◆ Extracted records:
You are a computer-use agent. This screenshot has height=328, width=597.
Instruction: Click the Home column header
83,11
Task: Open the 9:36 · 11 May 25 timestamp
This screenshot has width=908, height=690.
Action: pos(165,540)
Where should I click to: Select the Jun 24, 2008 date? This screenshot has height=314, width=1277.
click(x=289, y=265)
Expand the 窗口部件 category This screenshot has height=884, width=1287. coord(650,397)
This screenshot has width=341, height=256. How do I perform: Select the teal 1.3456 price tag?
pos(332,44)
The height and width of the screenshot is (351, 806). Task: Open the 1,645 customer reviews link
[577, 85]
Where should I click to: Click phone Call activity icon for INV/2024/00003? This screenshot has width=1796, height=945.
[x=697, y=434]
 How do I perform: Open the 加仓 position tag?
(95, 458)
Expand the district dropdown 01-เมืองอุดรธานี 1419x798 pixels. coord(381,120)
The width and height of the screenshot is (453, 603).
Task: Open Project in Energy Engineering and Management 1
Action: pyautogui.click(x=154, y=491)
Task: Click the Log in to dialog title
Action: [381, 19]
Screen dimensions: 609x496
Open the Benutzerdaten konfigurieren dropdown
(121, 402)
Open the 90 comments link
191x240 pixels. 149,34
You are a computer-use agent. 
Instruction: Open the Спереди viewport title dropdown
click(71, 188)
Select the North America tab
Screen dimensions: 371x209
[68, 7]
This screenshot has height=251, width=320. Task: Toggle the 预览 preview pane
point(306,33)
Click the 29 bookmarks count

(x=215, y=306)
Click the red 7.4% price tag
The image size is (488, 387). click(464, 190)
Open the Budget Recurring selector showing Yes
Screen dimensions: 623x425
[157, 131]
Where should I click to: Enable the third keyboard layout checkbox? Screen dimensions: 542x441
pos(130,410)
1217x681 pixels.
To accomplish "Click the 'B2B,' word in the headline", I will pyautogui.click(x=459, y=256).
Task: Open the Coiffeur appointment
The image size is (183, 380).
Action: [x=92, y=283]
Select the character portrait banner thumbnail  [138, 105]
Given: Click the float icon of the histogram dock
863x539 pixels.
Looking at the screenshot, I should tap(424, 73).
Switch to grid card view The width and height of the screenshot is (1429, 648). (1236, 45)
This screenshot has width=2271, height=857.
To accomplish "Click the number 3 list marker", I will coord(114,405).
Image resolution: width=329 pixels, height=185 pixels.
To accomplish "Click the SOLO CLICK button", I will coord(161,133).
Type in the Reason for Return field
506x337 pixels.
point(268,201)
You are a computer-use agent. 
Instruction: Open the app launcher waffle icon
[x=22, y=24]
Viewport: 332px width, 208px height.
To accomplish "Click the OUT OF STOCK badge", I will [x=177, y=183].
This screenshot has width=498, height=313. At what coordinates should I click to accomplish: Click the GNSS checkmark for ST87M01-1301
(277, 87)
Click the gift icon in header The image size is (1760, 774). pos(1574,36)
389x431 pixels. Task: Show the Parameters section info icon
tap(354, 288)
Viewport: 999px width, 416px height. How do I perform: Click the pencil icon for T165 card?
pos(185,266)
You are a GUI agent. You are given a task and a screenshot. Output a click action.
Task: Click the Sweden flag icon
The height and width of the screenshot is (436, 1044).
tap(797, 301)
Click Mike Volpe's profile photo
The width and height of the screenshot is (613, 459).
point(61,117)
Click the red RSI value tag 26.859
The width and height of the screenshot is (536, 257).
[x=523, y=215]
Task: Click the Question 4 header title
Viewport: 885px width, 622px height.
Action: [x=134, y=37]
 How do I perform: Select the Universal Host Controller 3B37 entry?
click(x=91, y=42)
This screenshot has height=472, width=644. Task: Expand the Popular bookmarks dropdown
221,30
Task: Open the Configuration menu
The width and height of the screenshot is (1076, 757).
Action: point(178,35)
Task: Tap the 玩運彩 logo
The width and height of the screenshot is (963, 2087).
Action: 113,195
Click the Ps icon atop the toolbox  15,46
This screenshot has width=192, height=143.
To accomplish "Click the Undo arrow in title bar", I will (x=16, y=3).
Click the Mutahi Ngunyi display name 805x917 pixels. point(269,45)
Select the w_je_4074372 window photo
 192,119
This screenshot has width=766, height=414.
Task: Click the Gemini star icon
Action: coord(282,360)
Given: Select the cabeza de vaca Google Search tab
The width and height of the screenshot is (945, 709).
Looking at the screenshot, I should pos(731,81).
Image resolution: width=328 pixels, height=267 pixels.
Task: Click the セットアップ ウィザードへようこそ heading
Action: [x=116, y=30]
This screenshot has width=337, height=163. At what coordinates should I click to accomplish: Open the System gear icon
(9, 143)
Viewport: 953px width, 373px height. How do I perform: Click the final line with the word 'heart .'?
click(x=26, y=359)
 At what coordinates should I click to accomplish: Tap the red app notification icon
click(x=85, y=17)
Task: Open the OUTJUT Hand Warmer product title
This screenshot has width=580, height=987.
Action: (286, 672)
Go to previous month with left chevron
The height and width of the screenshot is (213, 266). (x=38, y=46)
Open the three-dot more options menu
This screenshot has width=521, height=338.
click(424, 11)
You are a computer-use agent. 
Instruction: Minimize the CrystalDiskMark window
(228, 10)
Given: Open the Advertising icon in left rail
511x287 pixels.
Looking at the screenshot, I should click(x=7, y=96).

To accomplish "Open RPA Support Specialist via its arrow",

◆ WHAT IS BEING ASKED:
Only those lines of the entries above that run from the line containing "Image resolution: width=329" to the line containing "Task: Click the Sweden flag icon", both included, should be transcribed exactly.

◆ RESULT OF THIS TASK:
Image resolution: width=329 pixels, height=185 pixels.
To accomplish "Click the SOLO CLICK button", I will coord(161,133).
Type in the Reason for Return field
506x337 pixels.
point(268,201)
You are a computer-use agent. 
Instruction: Open the app launcher waffle icon
[x=22, y=24]
Viewport: 332px width, 208px height.
To accomplish "Click the OUT OF STOCK badge", I will [x=177, y=183].
This screenshot has width=498, height=313. At what coordinates should I click to accomplish: Click the GNSS checkmark for ST87M01-1301
(277, 87)
Click the gift icon in header The image size is (1760, 774). pos(1574,36)
389x431 pixels. Task: Show the Parameters section info icon
tap(354, 288)
Viewport: 999px width, 416px height. How do I perform: Click the pencil icon for T165 card?
pos(185,266)
You are a GUI agent. You are given a task and a screenshot. Output a click action.
Task: Click the Sweden flag icon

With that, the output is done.